隣国の小国バーゼルラントに派遣された軍事大国少佐のバルツァーは士官学校の特務教官。一昔前の軍制を改革するために悪戦することになる。その姿に次第に生徒との絆も深まるが、政治的な思惑は彼らを翻弄した。

第1次世界大戦前夜の様なヨーロッパの雰囲気

『軍靴のバルツァー』が読んでいて面白い理由の1つに設定が細かい所にある。主人公であるバルツァーを通して軍事改革だけでなく、政治的な思惑に翻弄する姿が描かれているが、最初の方は士官学校の教官として旧態依然の軍制であるバーゼルラントを変えていくことが中心である。銃などがある時代設定であるが、バーゼラントは騎兵が軍の中心であるように近世ヨーロッパの世界に近代の軍事顧問が派遣されたイメージである。

ヨーロッパの歴史などをしっかりと背景に踏まえながら物語が描かれていることもあり、中々読み応えがある作品になっている。一般的な軍事事関連を描いた作品に陥りがちな派手な戦闘シーンで描くのではなく、複雑に入り組みながらも明快に戦闘シーンが描かれており戦闘だけの漫画ではないことがわかる。

そのため、第1次世界大戦頃のヨーロッパが好きな人なら、漫画を読んでいけばハマる作品である。
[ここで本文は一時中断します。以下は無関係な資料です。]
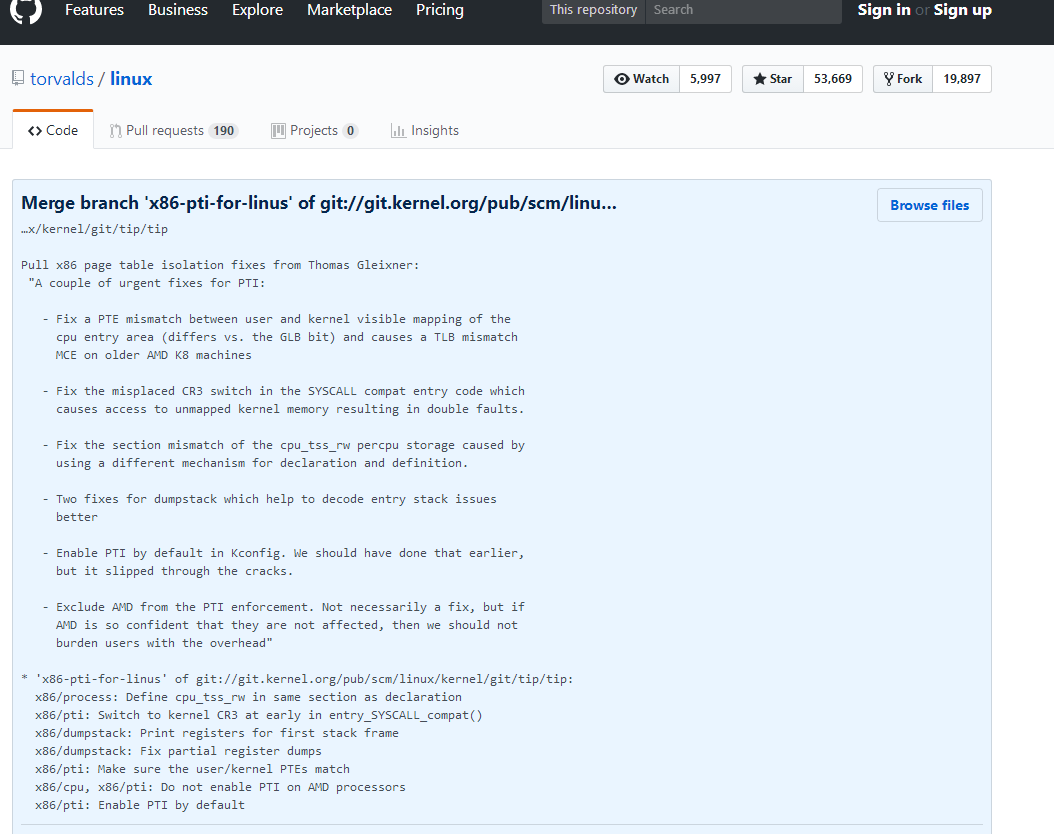Click the Sign in link

click(883, 10)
しかも、絵自体が上手いので観ていて面白い作品である。

お名前.com

最初は軽快に読めるが次第に複雑になる世界

物語の前半は非常にわかりやすい世界観であり、士官学校での出来事に終始しているので非常に読みやすい作品である。ただ、巻数が進むにつれて国内だけではなく、隣国なども含めた政治的な争いも起きてくる。よく、ここまで考えながら作品をつくっていると感じるのだが、いかんせん、本が出版されるまでも時間があるので、つい読み直さないと話の流れを忘れそうになる。逆に言えば、それぐらい内容が複雑でありながら、それぞれの背景をしっかりと描いた作品ともいえる。

巻が進めば登場人物なども複雑化していくが、よくこれだけの巻数で色々なことを盛り込みながらも物語を崩壊させないなぁと感心する作品である。

もっとも物語の面白さは政治的な思惑の中で翻弄とされる姿であったり、絶対的絶命のピンチな中で切り抜けていく機転、そして部下たちが少しづつ成長している姿を楽しむことができる。

中々、読み応えがある作品なので1度読んでほしい漫画である。